CHILDREN AND ADOLESCENTS
Most concussion research applies to those 13 years and older; few assessment tools have been validated in children younger than 13 years.5,6 Data suggest that teenagers are at greater risk of prolonged recovery.5,6,14 Other risk factors for persistent symptoms include prior concussion, premorbid concussion-like symptoms, psychological or neurologic disorders, learning disabilities, Hispanic ethnicity, and lower socioeconomic status.14 Those presenting with severe or numerous symptoms after concussion may also experience persistent symptoms.6,14 Children and adolescents with these risk factors should be monitored closely 14; however, given concern for potential consequences of injury to the developing brain, conservative management is recommended in all children and adolescents.4,5,7,13,28 Recommendations for return to activity or return to play are similar to those for adults; however, guidelines recommend waiting until the child or adolescent has successfully tolerated returning to school before resuming full activity or play.5,6
There is conflicting evidence regarding the long-term effects of multiple or repetitive concussions.6 It is established that those with previous concussions have increased vulnerability to recurrent injury and typically experience longer recovery periods.4–6,13 No specific guidelines exist regarding athletic disqualification or retirement because of recurrent concussions; however, more conservative management is recommended for those with recurrent concussions or increased sensitivity to impact.7
The use of protective gear for preventing concussions is supported by limited evidence.
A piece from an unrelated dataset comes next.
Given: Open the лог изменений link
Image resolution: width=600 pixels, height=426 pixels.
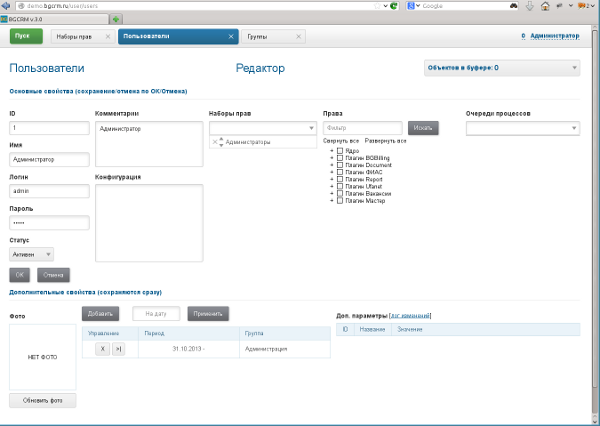Looking at the screenshot, I should click(410, 316).
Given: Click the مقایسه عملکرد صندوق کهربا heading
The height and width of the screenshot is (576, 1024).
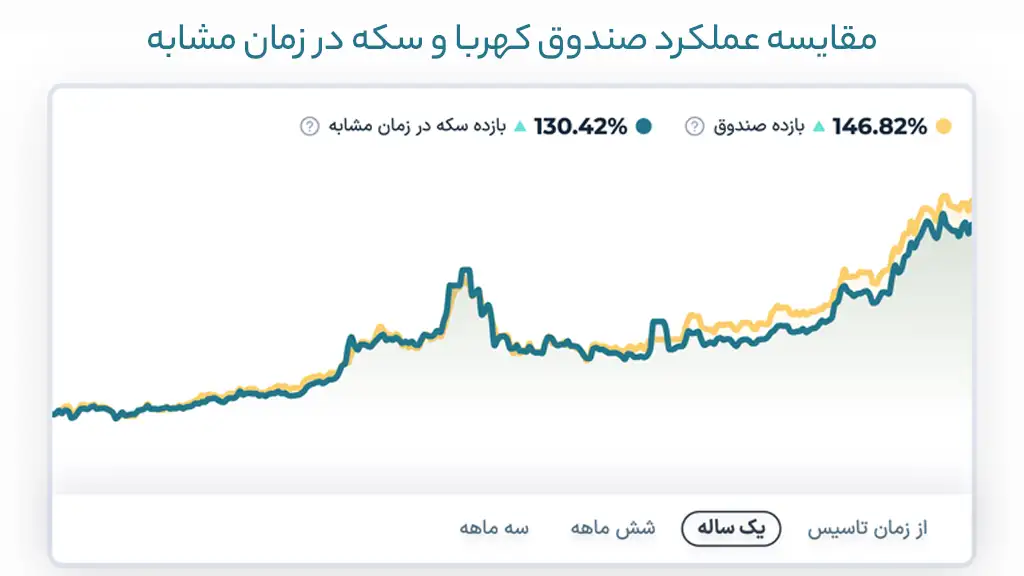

Helmets and mouth guards reduce the risk of overall head and dental injuries, but neither has demonstrated a clear reduction in concussion incidence in most sports.4–7 There is evidence that changing rules in some sports, such as restricting body checking in youth hockey, may reduce concussions.4,6 Preventive education, such as the Centers for Disease Control and Prevention's Heads Up campaign (http://www.cdc.gov/HeadsUp), may enhance adherence to safety rules in sports, discourage overly aggressive playing styles, and allow for early recognition of symptoms.5 In 2009, the state of Washington enacted the Zackery Lystedt Law requiring concussion education for coaches, athletes, and parents and mandating removal of athletes from activity following suspected concussion, with clearance by a licensed clinician required to return to play. All 50 states now have similar legislation.9,13,33
Data Sources: A preliminary review was performed using Essential Evidence Plus. A PubMed search was completed in Clinical Queries using the key terms consensus statement concussion, consensus statement mild TBI, clinical practice guidelines concussion, clinical recommendations concussion, clinical recommendations mild TBI, diagnosis of concussion, diagnosis of mild TBI, evaluation of concussion, evaluation of mild TBI, management of concussion, management of mild TBI, treatment of concussion, and treatment of mild TBI. The search included meta-analyses, randomized controlled trials, clinical trials, and reviews. Also searched were the Cochrane database, Clinical Evidence, National Guideline Clearinghouse, Agency for Healthcare Research and Quality Evidence Reports, and UpToDate. Search dates: November 13, 2017; March 26, 2018; and February 12, 2019.
The opinions and assertions contained herein are the private views of the authors and are not to be construed as official or as reflecting the views of the U.S. Army Medical Department or the U.S. Army Service at large.